Some of us will even just shiver at the word. And, if you're reading this in the middle of the night, while you're home along, you might want to forego it until it's nice and bright and sunny outside. I'm just warning you.

Spiders.

Why must you invade my house?

Spiders.

Do you really think you'll be better off INSIDE my house, than, say, outside in the garden?

Spiders.

If you MUST be INSIDE my house, could you please abide by the following rules:

1. Do not crawl on the ceilings, where I can not reach you without a chair or step stool. If you are on the ceiling, and I must stand on something to squish you, there is a higher chance that I will get flustered, miss, and you will fall on top of me. This could be bad, if I were to fall off said object, and potentially hit my head and kill myself.

2. Do not crawl on my furniture. My furniture is my safe spot. I think that if I am on my furniture, you can not reach me. Seeing you on my furniture diminished the appearance of my safe haven, causing me to fear that no place is safe from you.

3. Do not come out where I can see you. Period. If you must be in my house, stay hidden and out of my line of sight. Stay in the corners, in the closet, under the furniture (never ON the furniture), behind the washer, etc. If you can see me, I can see you. So wherever you are finding yourself, if you can see me, you should not be there. Period.

[Stored data]
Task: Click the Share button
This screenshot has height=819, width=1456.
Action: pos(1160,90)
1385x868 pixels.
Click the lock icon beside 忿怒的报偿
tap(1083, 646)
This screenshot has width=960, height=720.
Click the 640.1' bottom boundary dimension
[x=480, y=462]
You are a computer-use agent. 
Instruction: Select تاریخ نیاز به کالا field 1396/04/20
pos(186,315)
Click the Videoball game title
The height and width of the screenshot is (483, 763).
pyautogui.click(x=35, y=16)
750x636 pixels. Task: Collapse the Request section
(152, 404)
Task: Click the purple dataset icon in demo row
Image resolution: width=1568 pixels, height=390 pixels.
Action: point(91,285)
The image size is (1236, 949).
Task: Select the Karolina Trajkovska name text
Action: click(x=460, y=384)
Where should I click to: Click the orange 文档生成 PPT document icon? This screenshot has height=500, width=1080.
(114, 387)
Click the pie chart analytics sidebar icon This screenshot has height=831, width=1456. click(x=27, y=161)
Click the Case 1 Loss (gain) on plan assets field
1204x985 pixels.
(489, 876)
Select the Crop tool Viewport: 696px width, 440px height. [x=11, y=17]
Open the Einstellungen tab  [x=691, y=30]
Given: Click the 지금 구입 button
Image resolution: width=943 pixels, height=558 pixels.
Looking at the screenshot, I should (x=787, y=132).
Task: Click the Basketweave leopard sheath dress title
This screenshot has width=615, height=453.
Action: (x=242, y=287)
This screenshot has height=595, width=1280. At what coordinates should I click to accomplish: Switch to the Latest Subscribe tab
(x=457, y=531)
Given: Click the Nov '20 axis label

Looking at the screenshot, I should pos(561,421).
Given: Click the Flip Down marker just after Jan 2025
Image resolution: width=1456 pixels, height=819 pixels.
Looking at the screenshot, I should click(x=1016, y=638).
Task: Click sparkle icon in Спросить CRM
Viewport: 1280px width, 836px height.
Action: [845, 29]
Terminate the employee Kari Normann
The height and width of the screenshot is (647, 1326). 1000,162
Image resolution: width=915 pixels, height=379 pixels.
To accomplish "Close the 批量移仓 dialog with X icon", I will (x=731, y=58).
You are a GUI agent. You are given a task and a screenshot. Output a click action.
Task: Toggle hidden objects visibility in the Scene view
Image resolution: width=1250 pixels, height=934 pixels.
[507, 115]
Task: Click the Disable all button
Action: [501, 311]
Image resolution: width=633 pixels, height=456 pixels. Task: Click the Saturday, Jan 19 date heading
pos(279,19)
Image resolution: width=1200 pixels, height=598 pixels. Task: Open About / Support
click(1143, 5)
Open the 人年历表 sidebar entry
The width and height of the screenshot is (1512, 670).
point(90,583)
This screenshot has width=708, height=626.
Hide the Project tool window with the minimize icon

▶ **EXERCISE TASK 1**
Put the listing lines, from the line with "Image resolution: width=915" through the end of the listing, into a numbered list, skipping any blank lines.
▶ **EXERCISE TASK 2**
Write what comes next in the piece about spiders in the house, picking up after its last sentence.

▶ **EXERCISE RESPONSE 1**
1. Image resolution: width=915 pixels, height=379 pixels.
2. To accomplish "Close the 批量移仓 dialog with X icon", I will (x=731, y=58).
3. You are a GUI agent. You are given a task and a screenshot. Output a click action.
4. Task: Toggle hidden objects visibility in the Scene view
5. Image resolution: width=1250 pixels, height=934 pixels.
6. [507, 115]
7. Task: Click the Disable all button
8. Action: [501, 311]
9. Image resolution: width=633 pixels, height=456 pixels. Task: Click the Saturday, Jan 19 date heading
10. pos(279,19)
11. Image resolution: width=1200 pixels, height=598 pixels. Task: Open About / Support
12. click(1143, 5)
13. Open the 人年历表 sidebar entry
14. The width and height of the screenshot is (1512, 670).
15. point(90,583)
16. This screenshot has width=708, height=626.
17. Hide the Project tool window with the minimize icon

▶ **EXERCISE RESPONSE 2**
4. The above rule applies even if it is dark. There are reasons for me to be awake in the middle of the night. This is, truly, the worst time for you to be out in my house. Reason being, if it is dark/night time, and I happen to spot you (which means you're violating rule #3), my night is completely shot. There is no way I will be able to go back to sleep. So if you MUST come out where I can see you, do so during the daylight hours.

5. Stay off of me. Please. If you only obey one rule, let this one be it! There are myths that you crawl all over us humans while we sleep. There are even worse myths that say humans, on average, EAT 7 spiders a year. So please, for your sake as well as mine, NEVER crawl on me!

Spiders.

Spiders are good. As long as they are outside, out of sight, and out of mind.

Have a pleasant night!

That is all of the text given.